AUGUST by Collier Schorr [SIGNED]
アメリカ人フォトグラファー、コリエ・ショア(Collier Schorr)の作品集。1990年代の初めから折を見てはドイツ南部を訪れ、はるか昔の幻影が巣くう小さな町のドキュメンタリーと架空のポートレイトを編纂していった。作者は戦争写真家、旅回りの肖像画家、人類学者、家族史家など、いくつもの重なり合う役割を担い、記憶、民族意識、戦争、移住、家族によって決定される場所と時間が錯綜するストーリーを描き出した。

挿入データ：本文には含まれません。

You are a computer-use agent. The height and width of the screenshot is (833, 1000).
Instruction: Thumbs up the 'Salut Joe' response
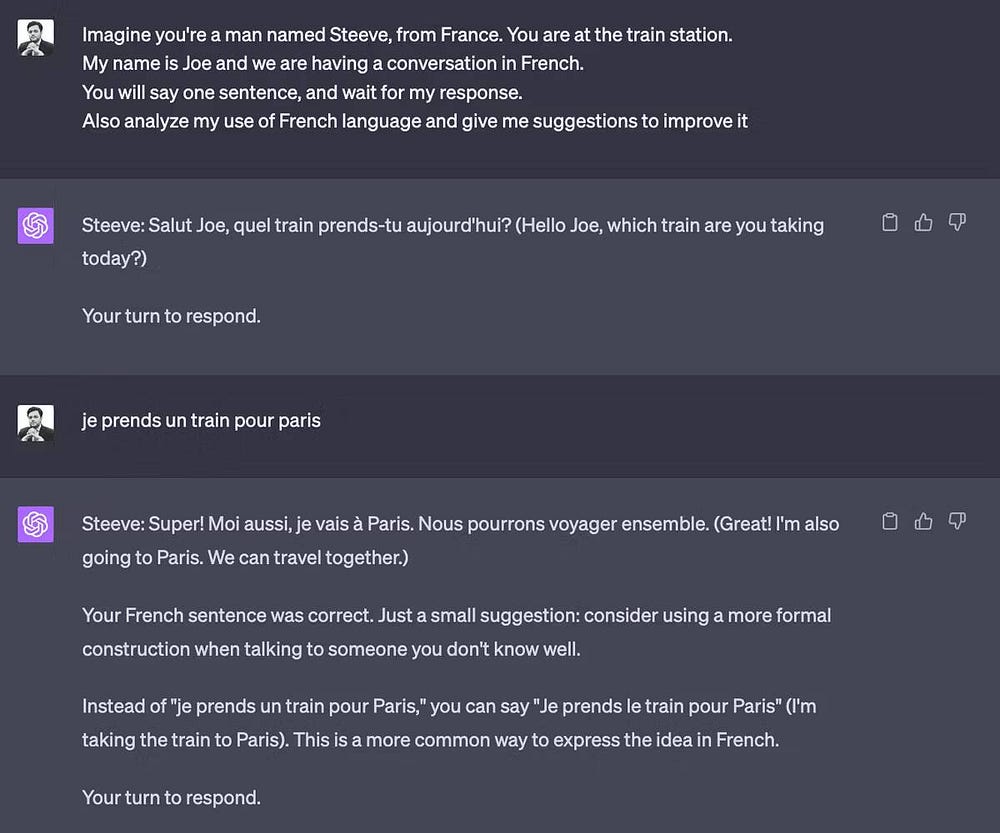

本作は、この時期にドイツの都市シュヴェービッシュ・グミュントで撮影したポラロイドを使って、切り取られた瞬間を超えて存在するはずではなかったイメージが写し出しているわずかな空間を探求している。また過去20年間を振り返り、このイメージを歴史の一部として見せる一方で、制作の手段について考察している。その中で作者は、現代に生きるドイツの人々を過去に溶け込ませようとする中で犯した失敗を明らかにし、アーティストと被写体、被写体とコスチュームの距離を暗喩的に表現している。
歴史的な重みをもつ妄念や誘惑を意識しつつ、作者は共感と批判の間に横たわる空間を探った。リナ・ウェルトミューラー(Lina Wertmüller)の映画「愛の嵐(英題:The Night Porter)」のポーズをまねてフェザーの襟巻を巻いたドイツ人の少年のイメージには、フェティシズムと制服の行為遂行的な歴史や、ドキュメンタリーと小説化、距離と欲望の間を行き来する歴史に対する作者の興味がよく表れている。

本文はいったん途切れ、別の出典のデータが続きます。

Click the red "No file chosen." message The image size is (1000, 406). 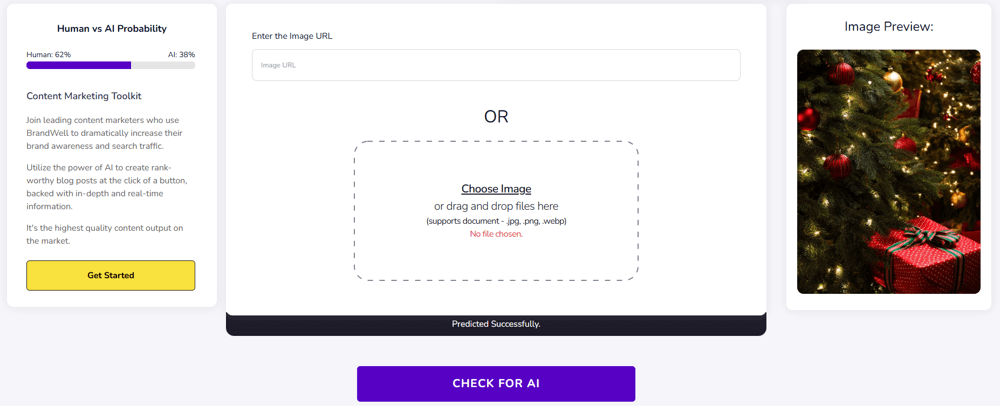tap(496, 234)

本作は「Forests and Fields(原題:Wald und Wiesen)」シリーズより「NEIGHBOURS / NACHBARN」「BLUMEN」に続く第3巻にあたる。本としてのフォーマットでの制作を本質的なテーマとして掲げるこのシリーズは、伝統的なカテゴリーの概念を使って異なる視点を作り出す本を継続的に出版している。1つ1つの本は、日記であると同時に、写真年鑑、パリンプセストやスクラップブックでもある。そこでは、本という資料を通じて新しいものの見方を提示するために、再編集を通じて作品を拡大・否定し続けるプロセスが使われている。どの本もサイズはほぼ同じだが、それ自体が独立したユニークな作品となるように作られている。
今後刊行予定のシリーズ最終巻は、写真を通じて探求された概念に着想を得て書き下ろされた文章や既刊からの再掲など、テキスト主体となる。また今後、「Forest and Fields」シリーズ特装完全版(ナンバリング、サインが入り函に収納)が刊行予定となる。